EXCERPTED RECORDS |

Begin

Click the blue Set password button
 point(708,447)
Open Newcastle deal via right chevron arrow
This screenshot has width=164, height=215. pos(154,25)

End
Begin

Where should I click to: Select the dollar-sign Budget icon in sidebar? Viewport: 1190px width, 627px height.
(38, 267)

End

WHAT THE EXERCISE ASKS |
Put the data into a JSON list of strings with one string per line, skipping blank lines. Start at the line containing "Click the blue Set password button" and go up to and including the line containing "This screenshot has".

RESULT OF THE TASK |
[
  "Click the blue Set password button",
  " point(708,447)",
  "Open Newcastle deal via right chevron arrow",
  "This screenshot has width=164, height=215. pos(154,25)"
]